Od tego momentu przestałem kupować ten tygodnik, bo zaczął autentycznie śmierdzieć. Młode pistolety ściekowej żurnalistyki, choć właściwie to propagandy, gotowe były już wtedy napisać wszystko, aby zadowolić antypolskie gusta swoich pracodawców.
 
Resztę znam już tylko ze słyszenia i doniesień medialnych, bo już nigdy nie wziąłem tej szmaty do ręki.
Od trzech lat, od stycznia 2012 funkcję redaktora naczelnego otrzymał człowiek – oślizły robak, którego nie znosiłem od pierwszego momentu, a który nawet w swojej pysze, próżności i głupocie, zamierzał kandydować na prezydenta RP (sic!!!), niejaki Tomasz Lis. Kompletny badziewiak z Zielonej Góry o urodzie powiatowego sutenera, który, jak donoszą z pochodzenia jest Białorusinem, a nie Polakiem, a jego tata zmienił nazwisko Lisenko, na bardziej polskie – Lis. Czy w USA zmieniłby nazwisko na Skunks, które bardzo by pasowało do synalka?

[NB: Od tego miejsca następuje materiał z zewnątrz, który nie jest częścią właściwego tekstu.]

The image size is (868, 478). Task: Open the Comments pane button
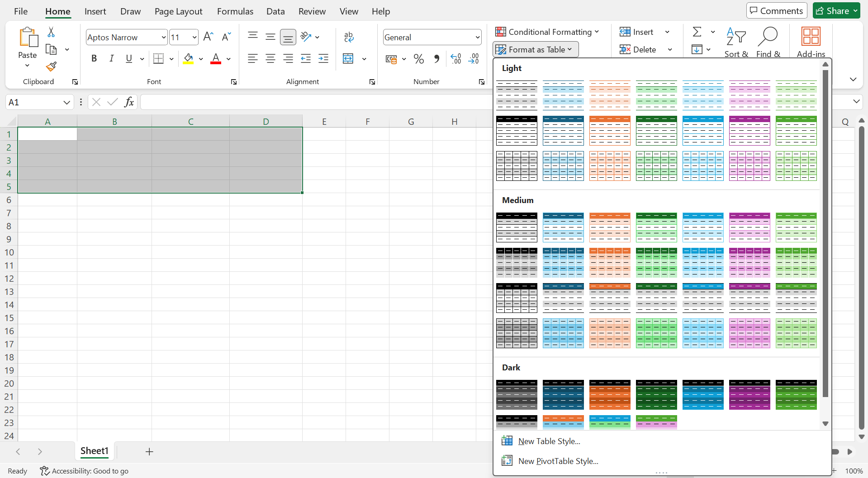pyautogui.click(x=776, y=11)
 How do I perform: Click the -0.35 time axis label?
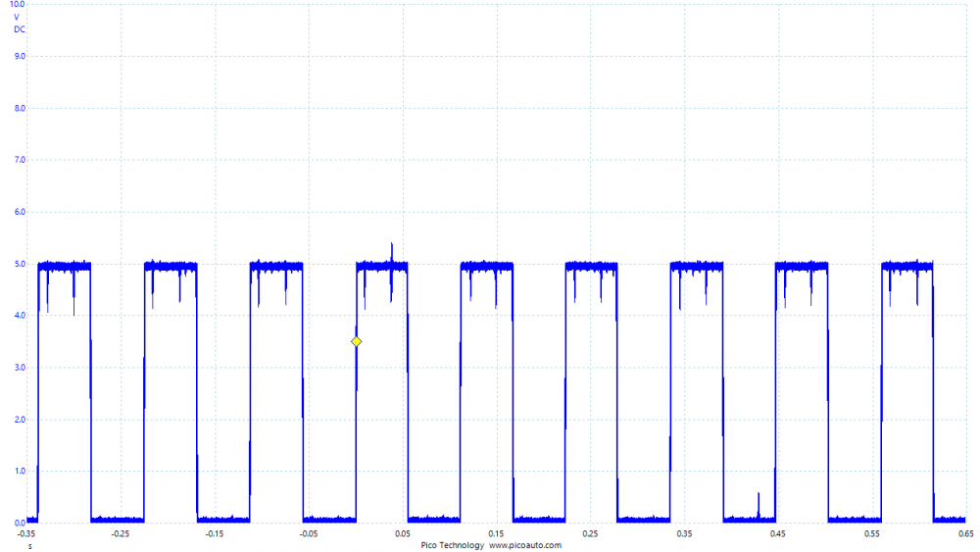pos(26,534)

Otóż pod przewodnictwem tego osobnika do wynajęcia, "Newsweek" zmienił się w rolkę papieru toaletowego i to do wiejskiego wychodka za stodołą.
Natychmiast stał się prorządową tubą, bo pan Tomasz Lis/Lisenko bardzo dbał o tych, którzy mu płacili. M.in. rząd Platformy Obywatelskiej i podległy mu radiokomitet, zapewniał temu człowiekowi cotygodniowe audycje telewizyjne, płacąc mu za nie 82 tyś. złotych każdorazowo.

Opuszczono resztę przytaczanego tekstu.